I saw Interstellar last night for the second time in as many weekends. Both times I saw the movie with kids (16 and 8 ). And while it's a very long movie for a young kid, there's something in it for everyone. Sadly this movie hasn't captured the audiences that I thought it might. This has less to do with the quality of an amazing film, and more to do with the unfortunate breadth of knowledge and appreciation of math and science in this country. When you have almost half of the country falling for what I like to call climate change religion and politics, well... We've got a lot of work to do before we get an entire country back to what it was like in the 1960s when the U.S. was racing the Soviets to the moon.

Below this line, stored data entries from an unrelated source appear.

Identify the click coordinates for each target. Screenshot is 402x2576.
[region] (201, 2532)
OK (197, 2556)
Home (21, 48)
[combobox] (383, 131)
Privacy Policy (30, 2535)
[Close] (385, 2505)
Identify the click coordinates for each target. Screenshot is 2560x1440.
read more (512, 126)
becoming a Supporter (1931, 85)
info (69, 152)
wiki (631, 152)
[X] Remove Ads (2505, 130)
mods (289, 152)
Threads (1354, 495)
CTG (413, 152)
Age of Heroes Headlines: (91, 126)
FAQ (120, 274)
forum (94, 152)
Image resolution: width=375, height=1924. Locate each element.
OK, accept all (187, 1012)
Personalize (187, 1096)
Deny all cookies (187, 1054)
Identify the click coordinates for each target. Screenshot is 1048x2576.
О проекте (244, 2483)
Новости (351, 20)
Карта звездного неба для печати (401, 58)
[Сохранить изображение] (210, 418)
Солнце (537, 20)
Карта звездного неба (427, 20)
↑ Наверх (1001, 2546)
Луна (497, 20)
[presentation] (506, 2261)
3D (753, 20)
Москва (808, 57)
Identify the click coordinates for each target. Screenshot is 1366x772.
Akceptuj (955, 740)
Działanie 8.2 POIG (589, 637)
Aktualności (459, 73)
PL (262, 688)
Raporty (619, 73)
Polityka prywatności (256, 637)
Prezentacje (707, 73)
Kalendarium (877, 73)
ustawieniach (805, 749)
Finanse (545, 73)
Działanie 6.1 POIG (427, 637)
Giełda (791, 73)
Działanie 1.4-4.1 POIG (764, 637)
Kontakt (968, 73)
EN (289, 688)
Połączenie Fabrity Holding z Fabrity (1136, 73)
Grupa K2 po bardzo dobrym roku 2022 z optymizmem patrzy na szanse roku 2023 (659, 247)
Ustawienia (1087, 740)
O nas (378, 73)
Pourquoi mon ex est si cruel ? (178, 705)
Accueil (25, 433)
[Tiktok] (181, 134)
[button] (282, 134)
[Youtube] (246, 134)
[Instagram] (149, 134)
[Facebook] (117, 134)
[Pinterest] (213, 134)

By the way... if you want to argue global warming turned climate change, you'd better bring something more than a knife to a gunfight with me. I was trained in mathematical modeling, I grew up in a NASA family, and I know of at least 2 fatal flaws with the doom and gloom projections. But if you insist, we can take it to another thread.
The good news is that Interstellar avoids the whole current politics/religion problem of the environmental scientist ninnies, and instead presents a completely unique Vonnegut-like dystopian scenario. Better yet... it is the best use of my graduate school training in relativity physics today. If you fear you might be blown away by the advanced physics which underlie the whole plot, well you might. But there's enough of a human story to this that it teases and cajoles you to jump in with both ignorant legs. And like 2001, the visuals and the plot will keep even a child interested. Who knows... it may be a catalyst for the next generation of U.S. scientists.
Yes, I needed to explain some of what was going on to the people who saw it with me. But they were curious enough to care, and that allows them to venture into topics that perhaps they can't quite grasp today.




By all means go see it, and enjoy the discussions afterwards.